▶

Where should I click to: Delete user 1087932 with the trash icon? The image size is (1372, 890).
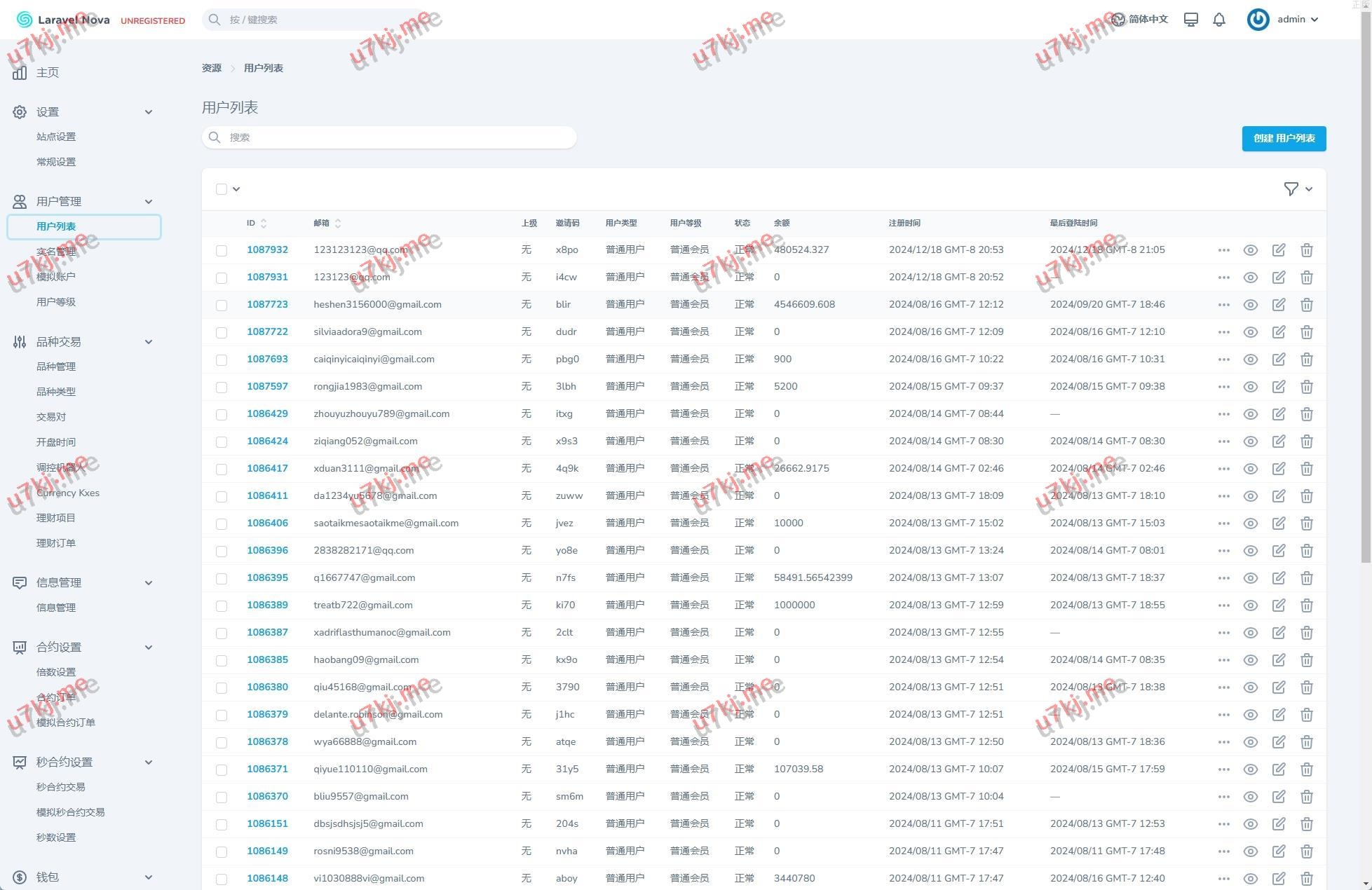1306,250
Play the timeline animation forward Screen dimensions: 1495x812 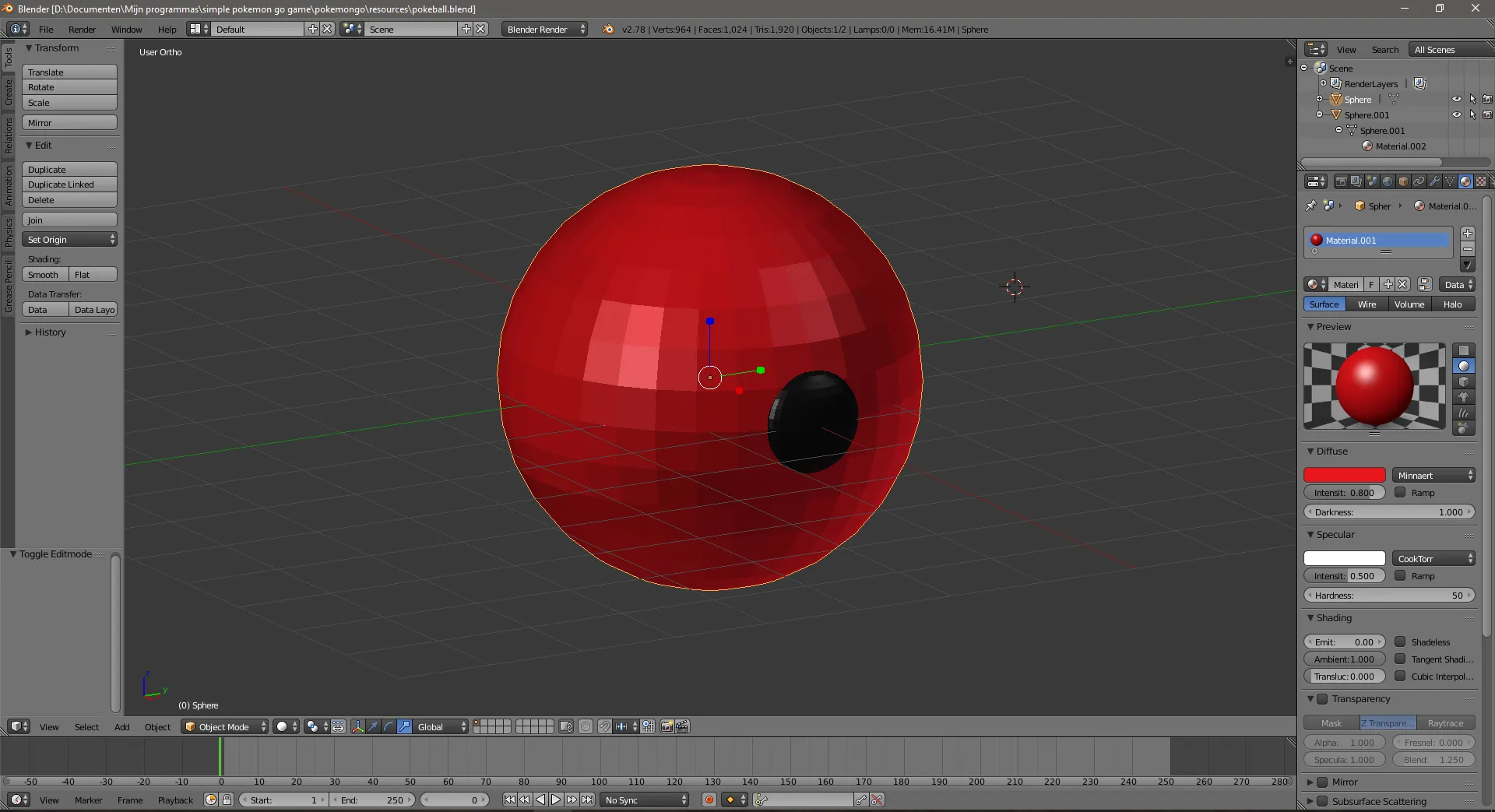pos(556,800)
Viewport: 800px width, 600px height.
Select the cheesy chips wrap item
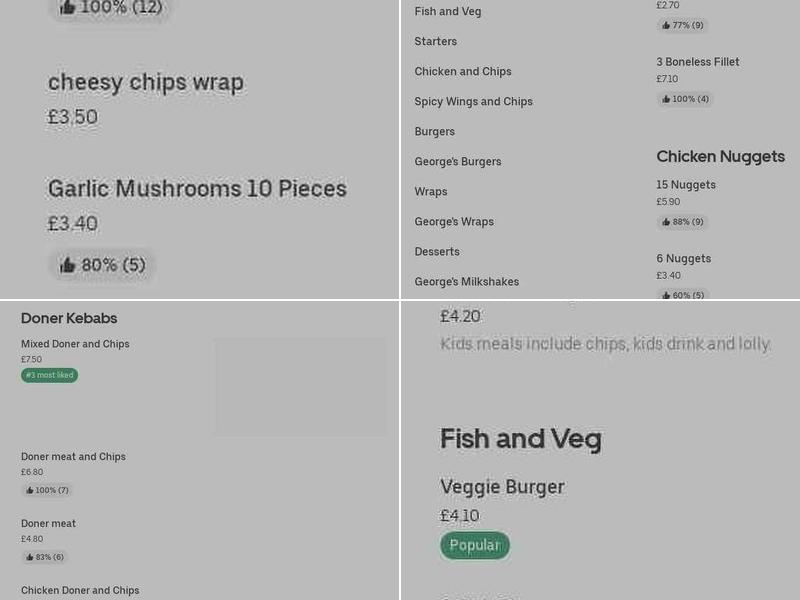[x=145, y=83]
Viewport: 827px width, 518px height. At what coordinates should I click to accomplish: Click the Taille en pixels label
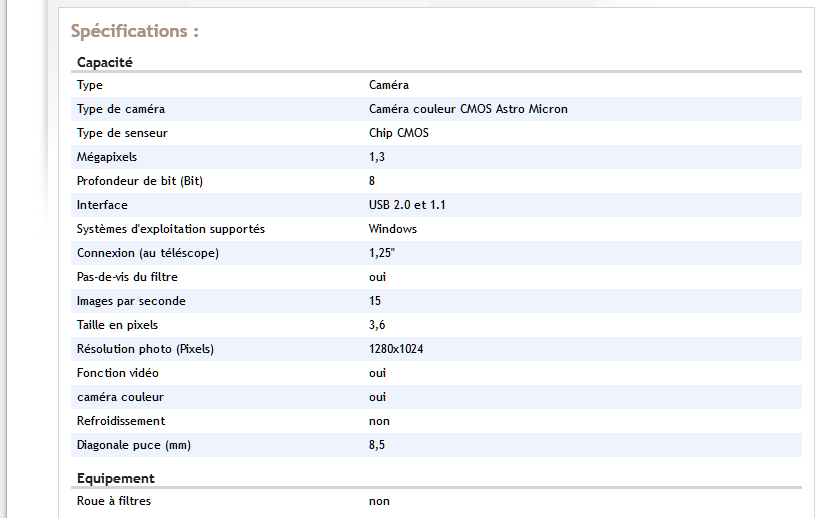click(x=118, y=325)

◀

● Short problem
Copy the entries above word for word, beginning at the line that contains "Viewport: 800px width, 600px height." and going on through the last line of the entries. Leave the pictures out of your copy.

● Exercise output
Viewport: 800px width, 600px height.
Select the cheesy chips wrap item
[x=145, y=83]
Viewport: 827px width, 518px height. At what coordinates should I click to accomplish: Click the Taille en pixels label
click(x=118, y=325)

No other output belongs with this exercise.